Колонисты установили шатры на противоположном от деревни индейцев песчаном берегу устья реки, и стали вырубать кустарник и деревья, подготавливая площадку для установки форта.
Индейцы, с интересом рассмотрев предложенные им на обмен стеклянные и иные украшения, взамен ничего не предложили, даже еды.
— Странные здесь дикари, — сказал дон Коутиньо капитану флагмана. — Я многих видел: и в Африке, и в Восточной Индии, и все они с удовольствием меняли еду на украшения. Они все любят украшения. Особенно мужчины. И Фернандо рассказывал, что здесь тоже любят бусы.
— Странные индейцы! Согласен! И вид у них угрожающий, а страха в глазах никакого.

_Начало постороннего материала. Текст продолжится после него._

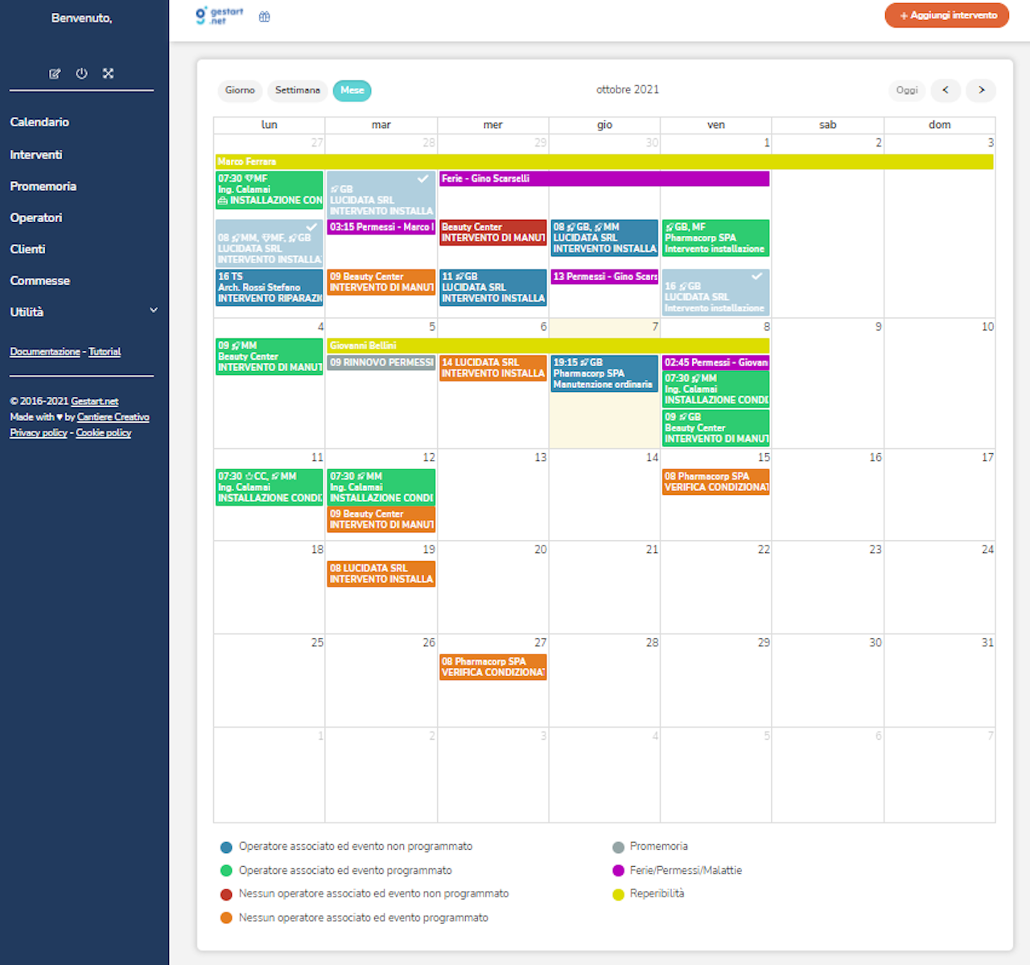Open the Pharmacorp SPA event on October 27
This screenshot has width=1030, height=965.
point(492,666)
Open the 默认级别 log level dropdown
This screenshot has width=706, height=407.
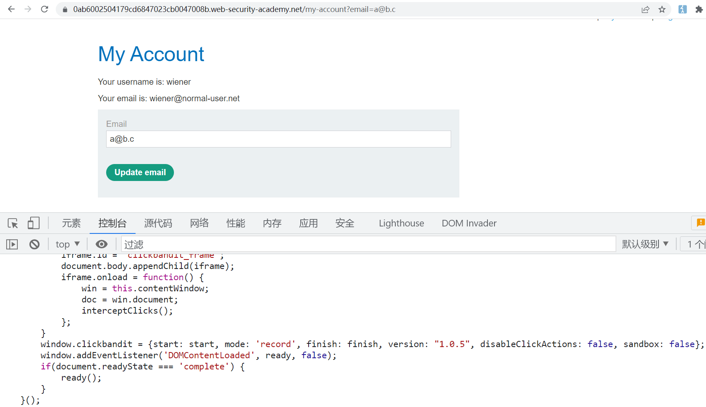pyautogui.click(x=645, y=244)
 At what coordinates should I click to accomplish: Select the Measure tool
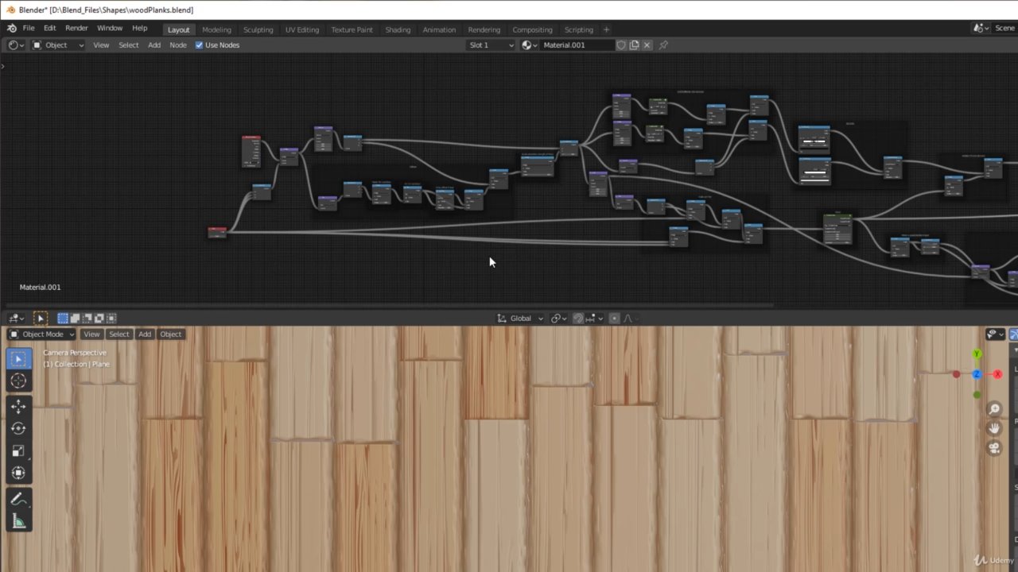point(18,521)
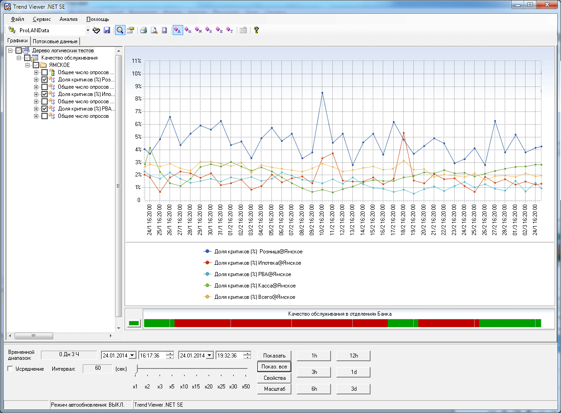Viewport: 561px width, 413px height.
Task: Uncheck the Доля критиков (%) РВА... checkbox
Action: click(x=44, y=109)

— И почтения, — добавил монах.
Они втроём ещё не сходили на берег, хотя каждому очень хотелось ощутить ногами земную твердь, но странное поведение аборигенов настораживало опытных колонизаторов.
— Оставьте на борту усиленную вахтенную команду, капитан. И хорошенько осветите ночью борта.
— Будет исполнено, командор.
Стемнело быстро. Вахтенные трёх парусников всматривались в чёрные волны лагуны. Всхлипывающие звуки ударявших в борта волн наводили тоску. Усиливало неприятное чувство тревоги излишне «синкопическое[3]» бухание барабанов и заунывное дудение и сопение флейт, доносившееся с освещённого кострами индейского берега.
Прошло очень много времени после заката, прежде чем вахтенные заметили приближающиеся сначала огни, а затем и силуэты освещённых факелами пирог.